Tuning the Crawl Performance

Your Web crawling strategy can be as simple as identifying a few well-known sites that are likely to contain links to most of the other intranet sites in your organization. You could test this by crawling these sites without indexing them. After the initial crawl, you have a good idea of the hosts that exist in your intranet. You could then define separate Web sources to facilitate crawling and indexing on individual sites.

However, the process of discovering and crawling your organization's intranet, or the Internet, is generally an interactive one characterized by periodic analysis of crawling results and modification to crawling parameters. For example, if you observe that the crawler is spending days crawling one Web host, then you might want to exclude crawling at that host or limit the crawling depth.
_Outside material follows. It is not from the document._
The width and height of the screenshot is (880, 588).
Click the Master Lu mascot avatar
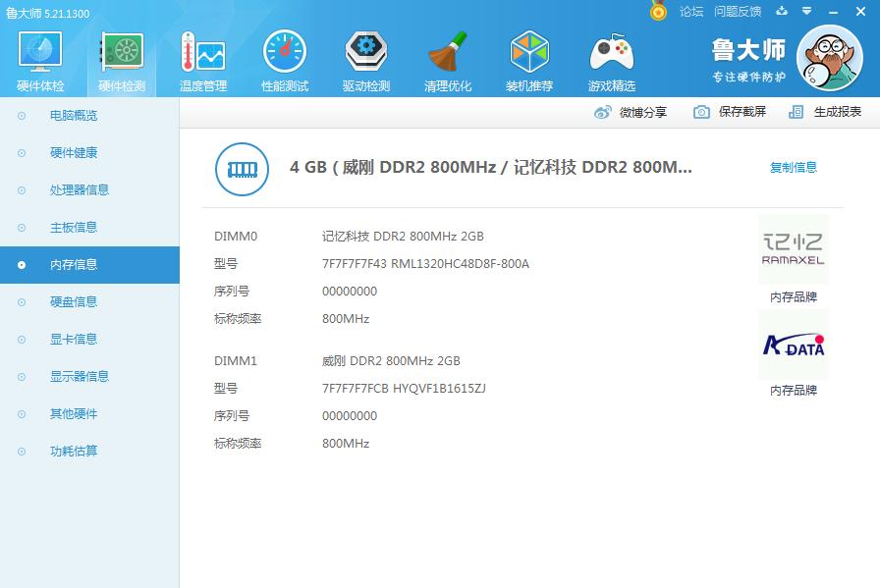[828, 57]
This section contains the most common things to consider to improve crawl performance:

Understanding the Crawler Schedule
Registering a Proxy
Checking Boundary Rules
Checking Dynamic Pages
Checking Crawler Depth
Checking Robots Rule
Checking Duplicate Documents
Checking Redirected Pages
Checking URL Looping
Increasing the Oracle Redo Log File Size
What to Do Next
Automatically Adding Datafiles

Understanding the Crawler Schedule

Schedules define the frequency at which the Oracle SES index is updated with information about each source. This section describes characteristics the Oracle SES crawler schedule.
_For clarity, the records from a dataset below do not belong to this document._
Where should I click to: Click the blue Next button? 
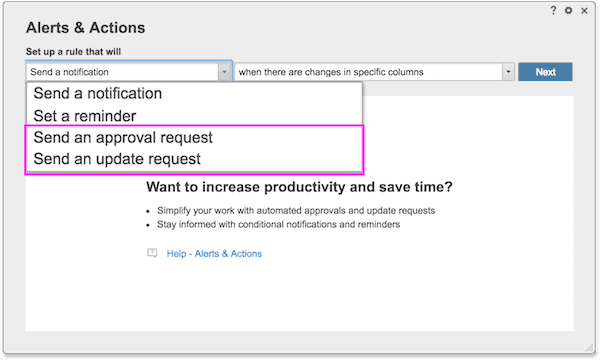[545, 72]
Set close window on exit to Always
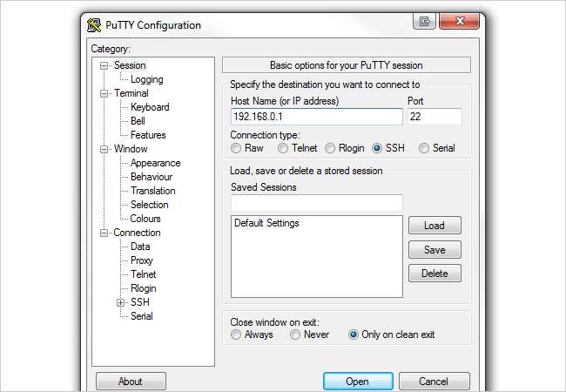This screenshot has height=392, width=566. 235,335
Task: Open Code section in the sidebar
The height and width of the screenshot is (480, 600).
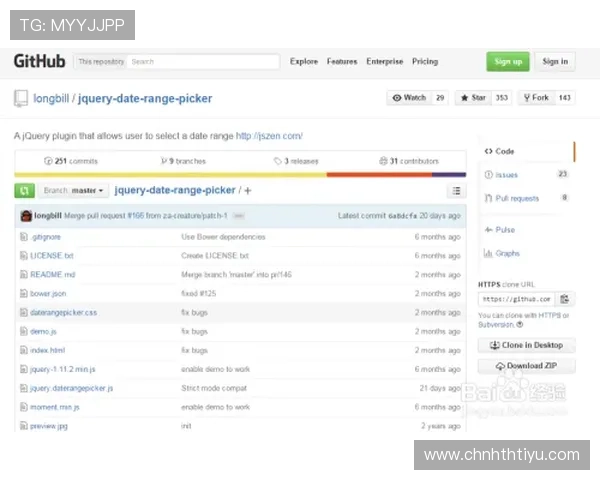Action: click(x=500, y=151)
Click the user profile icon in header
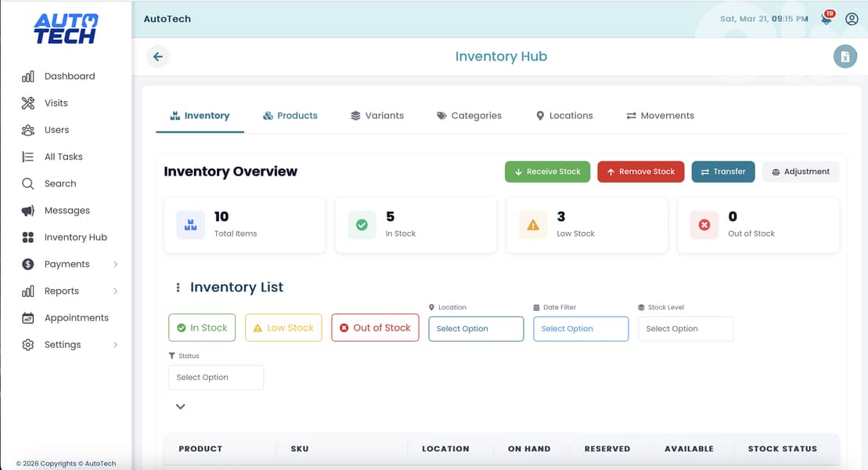The image size is (868, 470). (x=852, y=19)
The Failed Schedules section on the Home - General page lists all schedules that have failed. A failed schedule is one in which the crawler encountered an irrecoverable error, such as an indexing error or a source-specific login error, and cannot proceed. A failed schedule could be because of a partial collection and indexing of documents.
The smallest granularity of the schedule interval is one hour. For example, you cannot start a schedule at 1:30 am.
If a crawl takes longer to finish than the scheduled interval, then it starts again when the current crawl is done. Currently, there is no option to have the scheduled time automatically pushed back to the next scheduled time.
When multiple sources are assigned to one schedule, the sources are crawled one by one following the order of their assignment in the schedule.
The schedule starts crawling the assigned sources in the assigned order. Only one source is crawling under a schedule at any given time. If a source crawl fails, then the rest of the sources assigned after it are not crawled. The schedule does not restart. You must either resolve the cause of the failure and resume the schedule, or remove the failed source from the schedule.
There is no automatic e-mail notification of schedule success or failure.

Registering a Proxy

By default, Oracle SES is configured to crawl Web sites in the intranet, so no additional configuration is required. However, to crawl Web sites on the Internet (also referred to as external Web sites), Oracle SES needs the HTTP proxy server information.

To register a proxy:

On the Global Settings page under Sources, select Proxy Settings.
Enter the proxy server name and port. Click Set Proxy.
Enter the internal host name suffix under Exceptions, so that internal Web sites do not go through the proxy server. Click Set Domain Exceptions.

To exclude the entire domain, omit http, begin with *., and use the suffix of the host name. For example, *.us.example.com or *.example.com. Entries without the *. prefix are treated as a single host. Use the IP address only when the URL crawled is also specified using the IP for the host name. They must be consistent.
If the proxy requires authentication, then enter the proxy authentication information on the Global Settings - Authentication page.

Checking Boundary Rules

The seed URL you enter when you create a source is turned into an inclusion rule. For example, if www.example.com is the seed URL, then Oracle SES creates an inclusion rule that only URLs containing the string www.example.com are crawled.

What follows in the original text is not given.